Many thanks to Durmuş for implementing and sharing this powerful tool!
Machine Learning in Dynamo
Durmuş adds: A few days ago I wrote an article about Machine Learning on DynamoBlog. Today a copy of this article was published somewhere at NASA. This is incredible news. I wanted to share it with you. You can find it here: Machine Learning in Dynamo:
With advancing technology, we see the widespread use of Machine Learning in almost all industries. But can a vector-based numerical design program work with ML? The answer to this question is a definite “Yes, it can.” The “Shapely geometry” package not only allows users to manipulate 2D geometries but also integrates seamlessly with ML. In other words, the “Shapely” package comes equipped with ML capabilities, making it more functional and significantly expanding its processing capacity.
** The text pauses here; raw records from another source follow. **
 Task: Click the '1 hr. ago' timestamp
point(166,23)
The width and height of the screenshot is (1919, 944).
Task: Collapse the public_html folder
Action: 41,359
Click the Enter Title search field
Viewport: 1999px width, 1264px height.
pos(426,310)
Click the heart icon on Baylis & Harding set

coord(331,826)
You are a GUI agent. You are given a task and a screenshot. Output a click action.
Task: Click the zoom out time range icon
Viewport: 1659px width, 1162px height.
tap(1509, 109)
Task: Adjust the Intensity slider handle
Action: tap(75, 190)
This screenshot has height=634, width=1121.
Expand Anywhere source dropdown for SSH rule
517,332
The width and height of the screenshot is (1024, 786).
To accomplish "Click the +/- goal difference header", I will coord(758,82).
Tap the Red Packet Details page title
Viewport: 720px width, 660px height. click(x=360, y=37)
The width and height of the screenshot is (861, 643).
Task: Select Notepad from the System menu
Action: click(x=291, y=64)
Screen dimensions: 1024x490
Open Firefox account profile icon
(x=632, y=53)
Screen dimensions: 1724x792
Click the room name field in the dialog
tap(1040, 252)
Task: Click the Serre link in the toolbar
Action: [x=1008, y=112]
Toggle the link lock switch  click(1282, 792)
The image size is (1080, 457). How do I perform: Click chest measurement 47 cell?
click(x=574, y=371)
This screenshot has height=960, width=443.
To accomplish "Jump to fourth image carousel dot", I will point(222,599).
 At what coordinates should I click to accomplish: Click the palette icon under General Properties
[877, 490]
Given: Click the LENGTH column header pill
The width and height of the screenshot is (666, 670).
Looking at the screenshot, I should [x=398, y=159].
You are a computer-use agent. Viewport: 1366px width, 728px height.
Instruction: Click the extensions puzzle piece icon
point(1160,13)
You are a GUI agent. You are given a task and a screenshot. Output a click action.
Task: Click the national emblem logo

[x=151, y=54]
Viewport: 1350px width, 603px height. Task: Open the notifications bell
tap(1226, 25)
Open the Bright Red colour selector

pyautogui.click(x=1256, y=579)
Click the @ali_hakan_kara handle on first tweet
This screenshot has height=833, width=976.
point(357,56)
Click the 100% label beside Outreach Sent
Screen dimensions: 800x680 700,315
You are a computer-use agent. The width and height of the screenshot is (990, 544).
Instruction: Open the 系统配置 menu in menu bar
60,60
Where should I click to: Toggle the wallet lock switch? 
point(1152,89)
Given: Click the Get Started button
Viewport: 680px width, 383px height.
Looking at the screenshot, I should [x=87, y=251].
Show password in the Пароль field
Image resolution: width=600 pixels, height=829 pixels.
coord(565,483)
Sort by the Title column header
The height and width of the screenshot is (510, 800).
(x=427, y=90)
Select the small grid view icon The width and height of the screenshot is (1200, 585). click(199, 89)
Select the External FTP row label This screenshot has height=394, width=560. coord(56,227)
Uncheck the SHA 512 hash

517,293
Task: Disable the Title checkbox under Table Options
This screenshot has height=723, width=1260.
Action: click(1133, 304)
Retrieve Toposolid Contour Lines
Ning Zhou raised the question on how to get contour lines from toposolid and subsequently discovered, tested and shared the solution.
The gist of it is that the contour lines are view dependent, so you need to be specific about which view to use to retrieve the toposolid geometry.
My colleague Carol Gitonga picked up this thread to publish her first Revit API blog post, also titled how to get contour lines from Toposolid.
Congratulations, Ning, on solving the issue!
Congratulations, Carol, on a very nice blogging debut!
Thank you both for your work and sharing the results!
Internet Artifacts
Finally, let's close with an entertaining look back in time through a collection of internet artifacts by Neal.fun.